Just a suggestion but you might want to find out the mfg month and gett one made later in the year.


----------



## Alan72 (Oct 31, 2012)

I have the PCS 1.75hp saw. The only regret I have is that I didn't get the 3hp saw. The 1.75hp boggs down with thicker stock, the blade guard is POS, it's different then the one that comes with the 3hp saw. I don't know why they did that? I got my blade guard free with mine, the motor that came with the saw was Dead. Customer Service forgot to send my motor out, after a week I called the guy felt bad and was going to over night it but I asked him to send it regular mail and throw in the blade guard with the DC feature. (I had to work the next 3 days).

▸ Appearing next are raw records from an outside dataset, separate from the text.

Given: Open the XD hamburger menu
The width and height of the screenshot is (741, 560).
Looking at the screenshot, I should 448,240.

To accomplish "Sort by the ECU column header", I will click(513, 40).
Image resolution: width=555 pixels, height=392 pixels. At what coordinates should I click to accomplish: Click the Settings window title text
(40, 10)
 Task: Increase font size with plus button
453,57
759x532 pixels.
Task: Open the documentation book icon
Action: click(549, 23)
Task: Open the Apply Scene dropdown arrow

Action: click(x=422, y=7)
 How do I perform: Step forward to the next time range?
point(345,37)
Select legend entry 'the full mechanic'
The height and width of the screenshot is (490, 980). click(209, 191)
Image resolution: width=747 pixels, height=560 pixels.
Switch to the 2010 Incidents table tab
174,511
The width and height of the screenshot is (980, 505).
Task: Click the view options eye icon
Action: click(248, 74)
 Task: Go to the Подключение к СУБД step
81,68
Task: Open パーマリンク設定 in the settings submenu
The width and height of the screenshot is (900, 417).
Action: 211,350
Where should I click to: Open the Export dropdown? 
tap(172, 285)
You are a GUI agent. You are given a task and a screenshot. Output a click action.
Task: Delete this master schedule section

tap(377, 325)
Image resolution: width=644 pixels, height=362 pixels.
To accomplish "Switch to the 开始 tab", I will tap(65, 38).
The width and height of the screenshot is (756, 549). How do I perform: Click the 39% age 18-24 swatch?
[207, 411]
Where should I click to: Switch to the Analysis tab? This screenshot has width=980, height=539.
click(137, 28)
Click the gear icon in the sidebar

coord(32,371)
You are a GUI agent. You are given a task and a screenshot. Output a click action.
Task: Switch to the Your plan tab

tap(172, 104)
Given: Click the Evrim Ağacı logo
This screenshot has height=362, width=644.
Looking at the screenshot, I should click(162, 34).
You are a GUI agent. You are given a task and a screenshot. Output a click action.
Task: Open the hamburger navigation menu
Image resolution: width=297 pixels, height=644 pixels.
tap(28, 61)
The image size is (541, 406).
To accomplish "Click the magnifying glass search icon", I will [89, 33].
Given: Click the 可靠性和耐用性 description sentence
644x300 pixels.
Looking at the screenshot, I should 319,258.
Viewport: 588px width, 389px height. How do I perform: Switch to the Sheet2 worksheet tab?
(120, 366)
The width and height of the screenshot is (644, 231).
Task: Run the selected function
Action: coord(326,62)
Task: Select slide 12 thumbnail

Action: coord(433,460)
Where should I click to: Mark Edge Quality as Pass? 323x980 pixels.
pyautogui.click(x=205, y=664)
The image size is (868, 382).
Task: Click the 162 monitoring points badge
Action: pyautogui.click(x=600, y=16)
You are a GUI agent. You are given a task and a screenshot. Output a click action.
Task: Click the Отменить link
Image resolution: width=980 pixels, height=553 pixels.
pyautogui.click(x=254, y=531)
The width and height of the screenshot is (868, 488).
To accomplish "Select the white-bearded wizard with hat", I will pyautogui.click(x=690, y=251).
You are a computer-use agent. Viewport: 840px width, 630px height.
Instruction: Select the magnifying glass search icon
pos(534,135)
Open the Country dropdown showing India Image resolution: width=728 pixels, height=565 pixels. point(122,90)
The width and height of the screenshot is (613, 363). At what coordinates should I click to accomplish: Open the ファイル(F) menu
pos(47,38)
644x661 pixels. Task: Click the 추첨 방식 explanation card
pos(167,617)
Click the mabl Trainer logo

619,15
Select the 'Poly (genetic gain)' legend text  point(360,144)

One more thing, If you can hold out to end of Feb. Since I bought my saw, Saw Stop has a promotions when you buy one of their saws. The mobile base or the Over arm dust collector setup without the blade guard. I bought my in Dec 2012 and I was not happy when I seen this 2months later and they told me sorry I bought my saw too soon!

I did recently buy the over arm dust collection system that is given during the promotion for $200.00. I am very happy with this and it does make a difference.


----------



## HarveyM (Nov 11, 2012)

I'll just add- The Sawstop owner's manuals are online; they include nice color drawings of each saw's 'guts'. Specifically the blade, trunnions, and motor mounting. You'll notice the difference. The Contractor saw's guts are attached to the table. That makes it a pain to adjust if the blade is out of alignment with the miter slots. The owner's manual doesn't go into how to adjust it (but they will email you the instructions). To be fair, most reports mention it's alignment from the factory is excellent. Conversely the PCS has a very simple alignment procedure of loosening three bolts holding the table to the cabinet, and using two grub screws set in the back of the table to move it into alignment.


----------



## ellen35 (Jan 1, 2009)

I have the PCS 1.75 and it is a great saw… accurate right out of the box. 
Unless you are planning to "move it around", I think the PCS is the way to go. I upgraded the mobile base and would recommend doing it.


----------